Hell of a thing, she thought, that she should come back from the dead just to get insomnia upon waking.

When she’d found the engine room, she realized that this was the place to stop and think. The mass effect energy felt artificial – not at all like the hum from a human biotic, but the effect was calming all the same. It was like listening to an ancient-style electric fan rather than the lapping of water. The latter was more comforting, but the former blocked noise. And what was it Miranda had said? This room of the ship did not have any monitoring devices. Bugs could not survive the high-energy of the drive core. Of course, there were windows right up there looking in from the crew quarters, and presumably there were cameras up there. But right here, just inside of the doorway where the windows could not see and the engine pulse was strong, she realized she had found a blind spot.

Shepard’s lips curved into a smile. It was a small thing, but it suddenly meant a great deal to her. The Illusive Man was manipulating her, but she couldn’t do much about it right now, on a ship surrounded by his hand-picked crew. So if she could sit here without feeling like she was being watched, so much the better.

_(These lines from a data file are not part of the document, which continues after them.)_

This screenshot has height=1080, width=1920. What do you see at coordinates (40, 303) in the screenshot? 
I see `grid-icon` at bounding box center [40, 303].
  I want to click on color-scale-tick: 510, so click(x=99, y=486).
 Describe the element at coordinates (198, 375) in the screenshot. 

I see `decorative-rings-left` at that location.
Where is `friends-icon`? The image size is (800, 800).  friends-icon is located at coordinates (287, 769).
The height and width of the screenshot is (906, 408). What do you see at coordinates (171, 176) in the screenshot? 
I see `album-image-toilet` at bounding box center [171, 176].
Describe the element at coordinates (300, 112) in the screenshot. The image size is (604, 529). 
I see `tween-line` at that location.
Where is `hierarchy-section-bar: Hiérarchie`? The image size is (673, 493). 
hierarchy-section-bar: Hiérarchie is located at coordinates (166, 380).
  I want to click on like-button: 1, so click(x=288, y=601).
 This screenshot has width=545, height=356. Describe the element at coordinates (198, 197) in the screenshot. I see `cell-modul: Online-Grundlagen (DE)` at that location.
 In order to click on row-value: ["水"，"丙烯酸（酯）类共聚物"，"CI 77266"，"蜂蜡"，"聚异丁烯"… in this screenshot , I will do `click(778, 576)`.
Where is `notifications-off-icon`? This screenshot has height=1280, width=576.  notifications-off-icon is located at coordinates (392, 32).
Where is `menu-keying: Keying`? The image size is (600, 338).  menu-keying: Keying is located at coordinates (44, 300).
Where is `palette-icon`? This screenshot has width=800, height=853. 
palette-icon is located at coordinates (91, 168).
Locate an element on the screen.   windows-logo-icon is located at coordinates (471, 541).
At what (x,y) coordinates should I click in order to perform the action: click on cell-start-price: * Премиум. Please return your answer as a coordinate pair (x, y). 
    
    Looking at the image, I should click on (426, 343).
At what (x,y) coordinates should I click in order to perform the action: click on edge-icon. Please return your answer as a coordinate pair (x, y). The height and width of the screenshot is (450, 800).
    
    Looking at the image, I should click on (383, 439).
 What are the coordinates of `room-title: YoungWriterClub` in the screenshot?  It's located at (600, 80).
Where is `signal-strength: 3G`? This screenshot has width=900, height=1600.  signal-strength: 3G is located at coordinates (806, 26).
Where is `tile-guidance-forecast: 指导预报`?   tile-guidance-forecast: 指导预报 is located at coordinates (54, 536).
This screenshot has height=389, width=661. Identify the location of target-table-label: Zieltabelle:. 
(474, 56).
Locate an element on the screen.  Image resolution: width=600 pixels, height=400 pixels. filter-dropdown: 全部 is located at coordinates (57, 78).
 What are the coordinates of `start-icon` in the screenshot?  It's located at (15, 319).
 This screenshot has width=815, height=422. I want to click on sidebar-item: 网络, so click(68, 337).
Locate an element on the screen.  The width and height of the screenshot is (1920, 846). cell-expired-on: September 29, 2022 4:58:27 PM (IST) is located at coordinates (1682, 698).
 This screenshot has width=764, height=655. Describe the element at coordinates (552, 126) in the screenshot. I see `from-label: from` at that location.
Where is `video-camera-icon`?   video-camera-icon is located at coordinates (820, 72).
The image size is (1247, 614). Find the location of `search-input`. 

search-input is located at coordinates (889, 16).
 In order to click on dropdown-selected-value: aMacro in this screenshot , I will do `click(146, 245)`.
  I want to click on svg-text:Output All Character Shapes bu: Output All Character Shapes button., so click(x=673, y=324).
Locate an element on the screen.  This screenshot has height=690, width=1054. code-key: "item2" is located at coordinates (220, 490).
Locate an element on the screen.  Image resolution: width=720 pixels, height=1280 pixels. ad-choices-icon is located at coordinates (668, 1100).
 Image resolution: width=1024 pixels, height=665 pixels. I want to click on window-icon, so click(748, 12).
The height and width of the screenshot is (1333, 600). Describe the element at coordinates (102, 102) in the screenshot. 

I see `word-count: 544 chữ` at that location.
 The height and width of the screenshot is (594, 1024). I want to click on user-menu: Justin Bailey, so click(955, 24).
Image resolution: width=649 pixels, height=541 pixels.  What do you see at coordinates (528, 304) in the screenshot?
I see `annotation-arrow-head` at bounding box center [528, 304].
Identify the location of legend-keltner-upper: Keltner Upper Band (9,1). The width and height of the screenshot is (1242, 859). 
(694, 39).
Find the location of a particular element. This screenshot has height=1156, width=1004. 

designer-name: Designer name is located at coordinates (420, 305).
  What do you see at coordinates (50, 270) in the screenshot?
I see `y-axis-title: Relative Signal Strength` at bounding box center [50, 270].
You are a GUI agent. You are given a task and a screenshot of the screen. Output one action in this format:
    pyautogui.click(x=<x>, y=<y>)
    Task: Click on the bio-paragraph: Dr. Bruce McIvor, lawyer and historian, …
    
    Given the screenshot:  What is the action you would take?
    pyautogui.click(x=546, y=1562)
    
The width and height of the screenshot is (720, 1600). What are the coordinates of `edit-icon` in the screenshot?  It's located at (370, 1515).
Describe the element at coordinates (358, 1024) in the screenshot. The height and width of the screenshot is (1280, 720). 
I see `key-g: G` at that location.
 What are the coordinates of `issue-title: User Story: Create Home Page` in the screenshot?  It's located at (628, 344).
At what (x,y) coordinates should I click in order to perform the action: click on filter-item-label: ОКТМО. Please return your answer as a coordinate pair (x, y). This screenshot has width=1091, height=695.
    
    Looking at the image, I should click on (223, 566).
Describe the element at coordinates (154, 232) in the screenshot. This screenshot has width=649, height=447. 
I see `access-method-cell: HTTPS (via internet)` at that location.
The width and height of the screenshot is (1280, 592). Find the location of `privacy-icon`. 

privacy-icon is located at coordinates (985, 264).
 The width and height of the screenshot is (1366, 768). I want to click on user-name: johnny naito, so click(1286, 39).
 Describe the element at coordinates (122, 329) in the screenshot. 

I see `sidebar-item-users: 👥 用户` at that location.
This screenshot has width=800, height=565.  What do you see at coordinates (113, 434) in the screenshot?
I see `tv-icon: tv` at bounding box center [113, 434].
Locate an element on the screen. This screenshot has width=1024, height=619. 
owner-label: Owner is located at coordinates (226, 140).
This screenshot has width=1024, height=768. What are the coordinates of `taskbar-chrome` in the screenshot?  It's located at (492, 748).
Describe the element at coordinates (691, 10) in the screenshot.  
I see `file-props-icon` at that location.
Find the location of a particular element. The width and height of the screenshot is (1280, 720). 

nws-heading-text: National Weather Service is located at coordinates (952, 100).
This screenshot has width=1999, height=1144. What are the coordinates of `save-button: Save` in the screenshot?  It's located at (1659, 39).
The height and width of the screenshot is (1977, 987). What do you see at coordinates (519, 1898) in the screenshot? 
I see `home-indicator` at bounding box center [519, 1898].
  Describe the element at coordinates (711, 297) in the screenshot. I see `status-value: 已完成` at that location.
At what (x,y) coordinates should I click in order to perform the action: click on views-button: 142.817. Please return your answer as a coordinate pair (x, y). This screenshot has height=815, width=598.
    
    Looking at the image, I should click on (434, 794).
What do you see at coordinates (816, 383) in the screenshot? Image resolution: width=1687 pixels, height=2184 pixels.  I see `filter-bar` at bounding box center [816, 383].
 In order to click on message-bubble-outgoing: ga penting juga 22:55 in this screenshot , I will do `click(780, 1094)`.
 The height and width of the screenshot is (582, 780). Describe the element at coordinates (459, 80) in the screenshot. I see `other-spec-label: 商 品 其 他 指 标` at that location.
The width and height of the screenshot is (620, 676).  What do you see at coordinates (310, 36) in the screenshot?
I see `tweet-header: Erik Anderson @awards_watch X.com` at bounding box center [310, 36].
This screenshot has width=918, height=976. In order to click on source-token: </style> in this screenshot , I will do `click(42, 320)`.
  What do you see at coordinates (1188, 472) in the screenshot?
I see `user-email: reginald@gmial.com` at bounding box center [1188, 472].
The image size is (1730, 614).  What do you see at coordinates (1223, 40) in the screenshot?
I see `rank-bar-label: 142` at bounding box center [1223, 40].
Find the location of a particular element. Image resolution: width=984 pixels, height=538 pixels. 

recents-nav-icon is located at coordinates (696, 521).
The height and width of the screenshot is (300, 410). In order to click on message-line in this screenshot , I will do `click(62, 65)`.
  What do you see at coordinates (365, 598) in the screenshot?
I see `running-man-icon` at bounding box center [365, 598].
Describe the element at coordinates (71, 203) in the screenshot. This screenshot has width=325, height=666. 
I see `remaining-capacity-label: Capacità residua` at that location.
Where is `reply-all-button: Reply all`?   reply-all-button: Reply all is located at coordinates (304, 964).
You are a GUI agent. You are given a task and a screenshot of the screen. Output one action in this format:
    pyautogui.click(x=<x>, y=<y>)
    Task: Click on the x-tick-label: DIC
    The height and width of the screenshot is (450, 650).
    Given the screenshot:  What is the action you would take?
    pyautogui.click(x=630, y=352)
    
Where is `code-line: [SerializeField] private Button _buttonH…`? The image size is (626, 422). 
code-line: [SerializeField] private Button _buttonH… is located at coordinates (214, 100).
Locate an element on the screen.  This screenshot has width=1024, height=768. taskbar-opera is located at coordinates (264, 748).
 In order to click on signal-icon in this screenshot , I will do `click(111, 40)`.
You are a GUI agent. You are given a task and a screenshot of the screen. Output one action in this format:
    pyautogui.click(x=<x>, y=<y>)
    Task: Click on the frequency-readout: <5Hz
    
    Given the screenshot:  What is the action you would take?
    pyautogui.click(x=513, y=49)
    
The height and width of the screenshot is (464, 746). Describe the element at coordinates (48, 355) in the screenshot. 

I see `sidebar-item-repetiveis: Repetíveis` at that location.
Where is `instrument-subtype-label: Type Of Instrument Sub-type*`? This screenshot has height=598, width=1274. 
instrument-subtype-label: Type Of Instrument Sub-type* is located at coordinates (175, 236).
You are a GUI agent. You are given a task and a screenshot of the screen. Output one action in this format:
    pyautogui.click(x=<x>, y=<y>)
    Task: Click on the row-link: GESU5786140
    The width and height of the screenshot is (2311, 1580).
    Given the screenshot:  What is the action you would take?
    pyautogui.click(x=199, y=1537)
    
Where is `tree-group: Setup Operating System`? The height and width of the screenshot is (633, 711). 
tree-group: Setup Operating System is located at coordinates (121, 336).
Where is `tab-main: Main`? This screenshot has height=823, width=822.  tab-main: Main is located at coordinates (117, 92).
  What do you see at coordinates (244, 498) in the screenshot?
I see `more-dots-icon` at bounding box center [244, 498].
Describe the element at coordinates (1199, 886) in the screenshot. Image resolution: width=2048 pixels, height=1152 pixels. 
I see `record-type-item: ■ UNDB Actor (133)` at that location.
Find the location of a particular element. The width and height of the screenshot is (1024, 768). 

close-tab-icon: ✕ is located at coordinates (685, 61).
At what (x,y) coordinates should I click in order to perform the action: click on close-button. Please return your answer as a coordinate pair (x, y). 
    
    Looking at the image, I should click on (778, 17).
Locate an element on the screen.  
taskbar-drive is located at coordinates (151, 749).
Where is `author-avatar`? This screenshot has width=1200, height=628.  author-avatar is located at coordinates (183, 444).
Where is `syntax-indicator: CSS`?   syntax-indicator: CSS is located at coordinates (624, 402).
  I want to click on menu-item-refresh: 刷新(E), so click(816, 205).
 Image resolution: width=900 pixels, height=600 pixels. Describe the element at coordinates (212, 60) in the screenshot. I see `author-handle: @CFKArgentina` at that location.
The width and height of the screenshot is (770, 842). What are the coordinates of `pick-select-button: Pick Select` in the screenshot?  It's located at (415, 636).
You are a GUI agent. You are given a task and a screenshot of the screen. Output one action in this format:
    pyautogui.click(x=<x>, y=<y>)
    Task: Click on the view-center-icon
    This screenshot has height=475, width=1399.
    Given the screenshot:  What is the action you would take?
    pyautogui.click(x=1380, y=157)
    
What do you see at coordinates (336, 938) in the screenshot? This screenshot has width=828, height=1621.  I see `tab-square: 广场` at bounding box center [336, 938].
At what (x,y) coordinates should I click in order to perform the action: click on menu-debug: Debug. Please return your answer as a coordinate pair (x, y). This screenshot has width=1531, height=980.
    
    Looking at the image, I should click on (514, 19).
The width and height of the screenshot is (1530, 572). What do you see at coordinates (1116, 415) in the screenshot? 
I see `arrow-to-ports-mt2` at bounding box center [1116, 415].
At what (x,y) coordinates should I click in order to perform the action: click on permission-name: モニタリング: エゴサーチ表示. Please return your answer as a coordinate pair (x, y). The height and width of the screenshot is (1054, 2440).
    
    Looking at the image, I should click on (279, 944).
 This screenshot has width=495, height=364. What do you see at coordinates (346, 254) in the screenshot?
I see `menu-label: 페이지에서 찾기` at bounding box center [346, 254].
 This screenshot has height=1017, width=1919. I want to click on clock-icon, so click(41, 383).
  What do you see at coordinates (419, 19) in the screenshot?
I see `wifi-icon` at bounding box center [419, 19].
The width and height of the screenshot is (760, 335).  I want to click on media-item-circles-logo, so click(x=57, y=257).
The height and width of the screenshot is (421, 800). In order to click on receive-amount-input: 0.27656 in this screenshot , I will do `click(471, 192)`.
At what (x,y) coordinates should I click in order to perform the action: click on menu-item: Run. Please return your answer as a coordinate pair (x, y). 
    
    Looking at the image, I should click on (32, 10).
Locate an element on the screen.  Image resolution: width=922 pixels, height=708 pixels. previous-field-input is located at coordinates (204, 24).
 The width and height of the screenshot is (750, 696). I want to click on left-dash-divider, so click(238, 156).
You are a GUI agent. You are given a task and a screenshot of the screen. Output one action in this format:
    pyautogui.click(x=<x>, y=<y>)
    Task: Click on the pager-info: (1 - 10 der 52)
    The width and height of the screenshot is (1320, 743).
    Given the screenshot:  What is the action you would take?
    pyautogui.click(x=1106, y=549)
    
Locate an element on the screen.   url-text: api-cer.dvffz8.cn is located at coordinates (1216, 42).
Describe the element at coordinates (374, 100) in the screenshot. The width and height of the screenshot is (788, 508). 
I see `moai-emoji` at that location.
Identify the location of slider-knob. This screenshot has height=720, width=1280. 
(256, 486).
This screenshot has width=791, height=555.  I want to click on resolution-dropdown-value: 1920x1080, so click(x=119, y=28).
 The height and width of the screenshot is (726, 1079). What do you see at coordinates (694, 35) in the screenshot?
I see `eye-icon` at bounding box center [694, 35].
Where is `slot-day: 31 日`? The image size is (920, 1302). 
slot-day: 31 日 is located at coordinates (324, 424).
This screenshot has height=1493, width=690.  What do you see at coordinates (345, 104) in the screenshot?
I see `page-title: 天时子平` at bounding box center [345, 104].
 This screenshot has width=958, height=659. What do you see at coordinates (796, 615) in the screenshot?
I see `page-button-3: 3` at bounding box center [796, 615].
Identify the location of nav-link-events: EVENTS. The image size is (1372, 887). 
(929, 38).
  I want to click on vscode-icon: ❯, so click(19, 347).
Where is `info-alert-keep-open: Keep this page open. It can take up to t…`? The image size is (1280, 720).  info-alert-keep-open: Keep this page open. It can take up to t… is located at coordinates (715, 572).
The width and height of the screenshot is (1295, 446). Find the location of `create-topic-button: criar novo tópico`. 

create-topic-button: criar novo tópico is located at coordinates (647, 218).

She breathed out a sigh of relief and allowed herself to think of Kaidan some more. She hoped he was alright. She had thought that over and over again since she had woken up and she wanted nothing more than to see it for herself. If she was grateful to Cerberus for anything – and she hadn’t completely made up her mind that she was – it was for the chance to see him again.

Now all she had to do was find him.

When she got to the Citadel, she thought, the first thing she was going to do was find Anderson and ask him what had happened to Kaidan. Well, no, check that, first she would respond to him in person about that email he’d sent. She’d assure him she was not working for Cerberus – only with them and only temporarily.

And then, somehow, she’d work in a question about Kaidan. She couldn’t afford to let Anderson know about their relationship. Anderson had not been there as she and Kaidan had come together as friends and then as…more. Even if the crew of the old Normandy had known – and she sometimes suspected they had – Anderson, she was pretty sure, did not. She didn’t want to get Kaidan in trouble.

Maybe, she thought, the idea making her smile more, Kaidan was at the Citadel. That would be fortuitous. It might take a little bit of persuasion, but surely she would be able to convince the Alliance to re-instate her and send her after the missing colonies. Perhaps she could even convince them to allow Kaidan to work with her again – and act of good faith, as it were. She’d saved their butts, after all. Clearly they owed her. And it would be wonderful to have Kaidan at her back again.

And as for convincing Kaidan to join her, well, as long as he hadn’t found someone new, that shouldn’t be a problem. In fact, the biggest problem they would have would be those pesky regulations. Though after what she’d been through, she was planning to toss the regs out the window altogether. Being dead for two years certainly put things like fraternization into perspective.

After all, Shepard figured she had earned the right to a little fraternization.